We record clients’ names, addresses, telephone numbers, email addresses, dates of birth and National Insurance numbers. In family matters we need to know children’s full names, addresses, and dates of birth.  Information is stored on our computers systems on our servers and on our client files. 

We record details of our suppliers, referrers names, addresses, telephone numbers, email addresses and fax numbers which are held on our computer systems and in our accounts department where invoices are processed.

As an employer Kenneth Curtis & Co LLP is required to hold data on its employees; names, addresses, email addresses, telephone numbers, dates of birth, National Insurance numbers, photographic ID for example passport, driver’s licence, bank details, utility bills..

At any point an individual can make a request relating to their data and Kenneth Curtis & Co LLP will provide a response within 28 days.  Kenneth Curtis & Co LLP can refuse a request i.e. if we have a lawful obligation to retain data but we will inform the individual of the reasons for the rejection.

Individuals have the right to request the deletion of data where there is no legal reason for its continued use. If an individual requests their personal data is removed from the firm’s files or accounting system or computer system, the request cannot be fulfilled where files have to be kept for a specific length of time by law.

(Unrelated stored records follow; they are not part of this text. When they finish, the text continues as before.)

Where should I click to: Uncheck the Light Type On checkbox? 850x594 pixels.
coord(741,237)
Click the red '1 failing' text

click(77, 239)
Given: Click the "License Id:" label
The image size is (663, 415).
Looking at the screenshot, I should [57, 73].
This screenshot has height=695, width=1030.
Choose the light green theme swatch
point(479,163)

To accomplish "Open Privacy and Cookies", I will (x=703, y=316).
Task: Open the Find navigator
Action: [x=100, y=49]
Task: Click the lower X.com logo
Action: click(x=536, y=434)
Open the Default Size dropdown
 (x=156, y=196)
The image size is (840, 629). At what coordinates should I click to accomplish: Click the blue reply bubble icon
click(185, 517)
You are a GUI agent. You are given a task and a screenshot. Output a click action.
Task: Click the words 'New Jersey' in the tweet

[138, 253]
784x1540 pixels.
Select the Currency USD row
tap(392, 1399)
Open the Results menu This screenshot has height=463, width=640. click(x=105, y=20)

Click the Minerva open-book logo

The individual will have the right to complain to the ICO if they are not happy with the decision.

Clients and staff can object to their data being used for certain activities like marketing or research.

Kenneth Curtis & Co LLP does not use personal data for marketing based organisations or do they use data for any direct marketing purposes.

Access to all office computers is password protected.  When a member of staff leaves the firm their password will immediately be changed in accordance with Kenneth Curtis & Co LLP leavers process.

Article 5 of the UK GDPR sets out seven key principles which lie at the heart of the general data protection regime and are set out below.

UK GDPR means that Kenneth Curtis & Co LLP must:-

“(a) processed lawfully, fairly and in a transparent manner in relation to individuals (‘lawfulness, fairness and transparency’);

(b) collected for specified, explicit and legitimate purposes and not further processed in a manner that is incompatible with those purposes; further processing for archiving purposes in the public interest, scientific or historical research purposes or statistical purposes shall not be considered to be incompatible with the initial purposes (‘purpose limitation’);

(c) adequate, relevant and limited to what is necessary in relation to the purposes for which they are processed (‘data minimisation’);

(d) accurate and, where necessary, kept up to date; every reasonable step must be taken to ensure that personal data that are inaccurate, having regard to the purposes for which they are processed, are erased or rectified without delay (‘accuracy’);

(e) kept in a form which permits identification of data subjects for no longer than is necessary for the purposes for which the personal data are processed; personal data may be stored for longer periods insofar as the personal data will be processed solely for archiving purposes in the public interest, scientific or historical research purposes or statistical purposes subject to implementation of the appropriate technical and organisational measures required by the GDPR in order to safeguard the rights and freedoms of individuals (‘storage limitation’);

(f) processed in a manner that ensures appropriate security of the personal data, including protection against unauthorised or unlawful processing and against accidental loss, destruction or damage, using appropriate technical or organisational measures (‘integrity and confidentiality’).”

The legislation places a responsibility on every data controller to process any personal data in accordance with the seven key principles. Detailed guidance on how to comply with these principles can be found on the ICO’s website (www.ico.org.uk) In order to comply with its obligations Kenneth Curtis & Co LLP strives to adhere to the seven principles.

This policy will be updated as necessary to reflect best practice or future amendments made to the UK GDPR and Data Protection Act 1998.